Conceptually, a boolean logical type with true/falseValues is a special case of a ordinal / categorical logical type with value labels (i.e. a binary categorical variable with logical values "true" and "false").

So as we consider the approach & language to adopt here with boolean types in distinguishing logical vs representations (i.e. label vs underlying representation values), I think it would be good to be thinking about how the decisions here generalize to categorical / ordinal types and value labels so we can keep the approach / language there consistent.

Right now the categorical extension defines a mapping between representation and label in the enumLabels where the representation values are all strings (which is consistent with how strings are provided for missingValues, trueValues, and falseValues). Allowing any type for the keys enumLabels opens a can of worms, because as a json object the keys need be strings.

Another potential point of logical / representation confusion is labels on missing values. If the logical missing label "PARTICIPANT_SKIPPED_ITEM" is represented in the data as -999, does should we define missingValues = [-999] or missingValues = ["PARTICIPANT_SKIPPED_ITEM"]?

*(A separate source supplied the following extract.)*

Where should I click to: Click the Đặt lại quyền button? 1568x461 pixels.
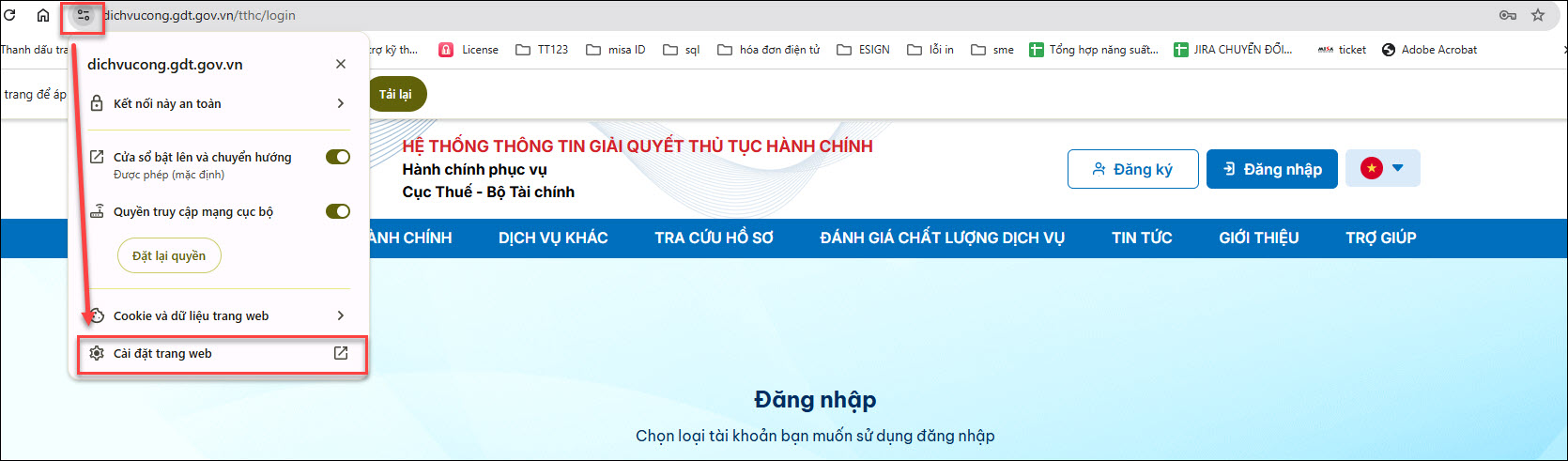169,255
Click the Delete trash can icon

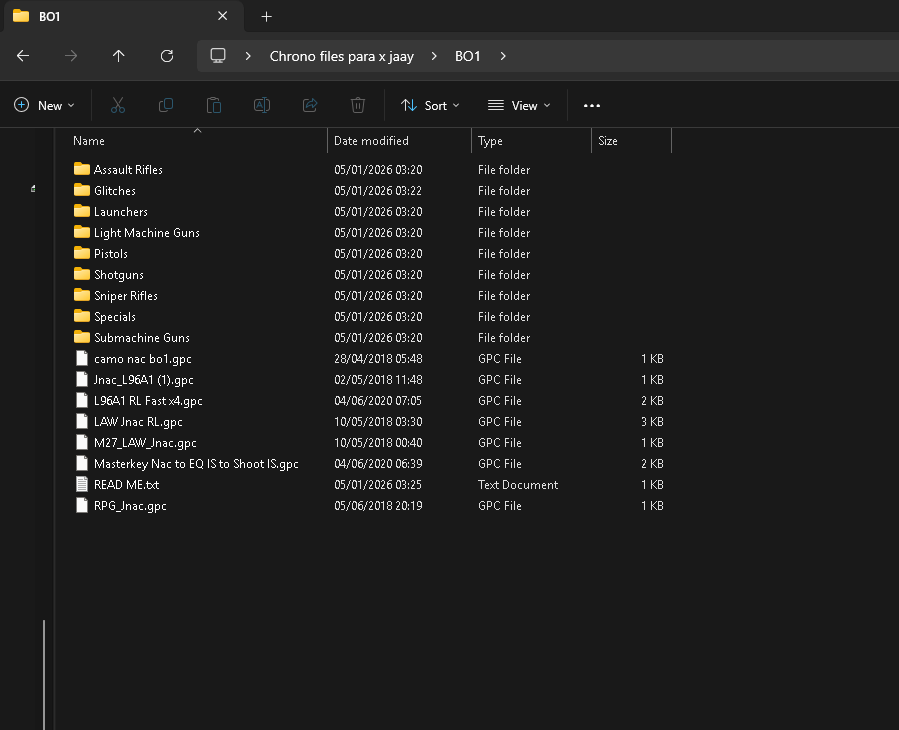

I'm 100% with you in the idea that making the distinction between logical & representation values from the get-go would have made this issue (and the value labels situation by extension) easy to solve. I think the challenge here is to balance conceptual correctness / internal consistency / historical compatibility. So rather than doing the surgery that would be required across the spec to represent excel files or other binary formats "correctly", I think it might be easier to just let a limitation of the datapackage format be that it is designed for underlying textual data representations... That way, "representation values" (e.g. missingValues, trueValues, falseValues, enumLabels keys) are always strings.

Not ideal, I know (especially for representing floating point values!). But given that we're not allowing breaking changes in V2, it kind of limits our ability for deep surgery... I'm open to more thoughts / brainstorm though!